Are these unrelated? Is Nbdev not only a "new programming environment", but also a new concept that needs a new name?

2 comments

"In some cases the estimates may be obvious. Perhaps the story is similar to others that have already been completed. In other cases the story may be very difficult to estimate and may require exploratory programming."

Kent Beck and Martin Fowler

http://index-of.es/Java/Planning%20Extreme%20Programming.pdf

Its a commonly understood term AFAIK

> Its a commonly understood term AFAIK

I agree - it's what made me raise an eyebrow... However, based on their comment above, the lead author of Nbdev believes to have coined the term.

My opinion is that due diligence and attribution are important. If I believed I'd coined a new term, I'd check first. Mistakes are easy to make, but when highlighted, perhaps corrections are more appropriate than negotiating with the person highlighting them:

From the lead author (jph00): ... If someone else can think of a better term that's never been used before, then I'll happily use that instead.

Why are people nitpicking about this? So the term/phrase he came up with was so descriptive that other people had also thought of the same term previously. He didn't steal anyones research on the topic, or steal code for the project, or deny credit to a developer working on a project. It's 2 simple words that are extremely common in the english language. Of course lots of people have happened to put them together before.

This is my second time on hacker news, and I don't think I will be back. Why not offer to help the project, or show support? Why try to find something to fight about? It's just demoralizing to see the lack of kindness from people.

People that “coin terms” that don’t spend the two seconds required to Google it and then spread around statements like “I coined it” are self-aggrandizing.

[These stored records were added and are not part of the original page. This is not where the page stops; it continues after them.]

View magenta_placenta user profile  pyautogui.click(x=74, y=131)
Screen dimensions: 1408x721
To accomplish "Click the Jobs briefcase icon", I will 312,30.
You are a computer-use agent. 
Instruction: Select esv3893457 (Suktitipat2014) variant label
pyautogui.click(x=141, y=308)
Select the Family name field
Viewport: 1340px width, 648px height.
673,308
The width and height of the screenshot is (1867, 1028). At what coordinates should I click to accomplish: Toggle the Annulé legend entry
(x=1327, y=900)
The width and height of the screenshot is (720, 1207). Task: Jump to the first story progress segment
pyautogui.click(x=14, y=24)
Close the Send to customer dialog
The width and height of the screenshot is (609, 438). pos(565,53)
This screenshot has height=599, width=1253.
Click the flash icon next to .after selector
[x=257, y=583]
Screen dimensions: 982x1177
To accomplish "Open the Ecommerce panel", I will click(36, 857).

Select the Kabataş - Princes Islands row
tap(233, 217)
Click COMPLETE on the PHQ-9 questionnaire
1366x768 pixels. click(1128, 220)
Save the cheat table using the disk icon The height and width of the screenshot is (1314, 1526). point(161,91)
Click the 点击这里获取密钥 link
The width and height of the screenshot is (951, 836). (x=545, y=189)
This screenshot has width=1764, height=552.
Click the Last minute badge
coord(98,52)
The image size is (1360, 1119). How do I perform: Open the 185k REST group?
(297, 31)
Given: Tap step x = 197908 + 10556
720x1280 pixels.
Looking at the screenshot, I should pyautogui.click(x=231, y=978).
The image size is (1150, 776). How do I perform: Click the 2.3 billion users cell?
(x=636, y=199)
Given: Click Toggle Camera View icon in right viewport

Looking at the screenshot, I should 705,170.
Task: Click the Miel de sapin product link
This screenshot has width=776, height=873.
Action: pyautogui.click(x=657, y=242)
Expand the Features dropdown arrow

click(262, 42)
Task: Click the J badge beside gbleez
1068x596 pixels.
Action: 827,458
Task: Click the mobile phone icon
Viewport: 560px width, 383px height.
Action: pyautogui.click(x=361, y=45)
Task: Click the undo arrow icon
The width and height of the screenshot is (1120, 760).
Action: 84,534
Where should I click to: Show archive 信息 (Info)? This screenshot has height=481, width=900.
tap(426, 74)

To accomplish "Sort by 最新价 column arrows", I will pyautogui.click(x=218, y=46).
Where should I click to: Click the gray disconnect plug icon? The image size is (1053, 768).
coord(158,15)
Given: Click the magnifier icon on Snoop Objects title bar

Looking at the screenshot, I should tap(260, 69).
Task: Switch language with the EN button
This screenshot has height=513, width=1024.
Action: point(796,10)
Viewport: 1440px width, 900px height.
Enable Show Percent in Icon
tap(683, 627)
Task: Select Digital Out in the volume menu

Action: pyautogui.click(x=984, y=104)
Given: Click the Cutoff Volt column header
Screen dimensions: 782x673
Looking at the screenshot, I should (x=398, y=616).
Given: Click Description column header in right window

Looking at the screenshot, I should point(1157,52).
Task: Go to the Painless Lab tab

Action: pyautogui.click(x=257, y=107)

It’s worth calling them out and discouraging this behavior because it leads to missing entire fields of previous work for both the author and people who build on the work.

If you knew him at all or had bothered to spend the time to look at his work and projects in any level of depth, you would know he is not a self-aggrandizing person.

And if the arguement is that this is a gateway action that leads to other bad things, that's not an arguement I put any stock in. It's used a lot in many places and many discussions, but just focus calling out the bad. It isn't his responsibility to ensure that some person building off his work at some point in the future does the appropriate level of research appropriate for their project. Assuming that an action is bad because you think someday down the road it might lead someone else to do something and that that something will be a bad thing is just ridiculous.

> you would know he is not a self-aggrandizing person.

But he is, he just claimed he coined “exploratory programming” FFS. It takes a shocking lack of hubris to announce that you are on the cutting edge of a field where you get to coin terms without doing the trivial amount of searching to verify it first.

This is going off-topic. I highlighted something factual - this is not personal.

Whether they choose to update the materials and reference existing work is up to them.

Thank you. It just comes off very elitist and distasteful, not something you like to see in people doing big things. We want to look up to these people, not cringe when they "coin" a common phrase and dig their heels in when confronted.
It's certainly possible. Smalltalk is absolutely an important inspiration for nbdev, and that's a really great reference that you pointed out.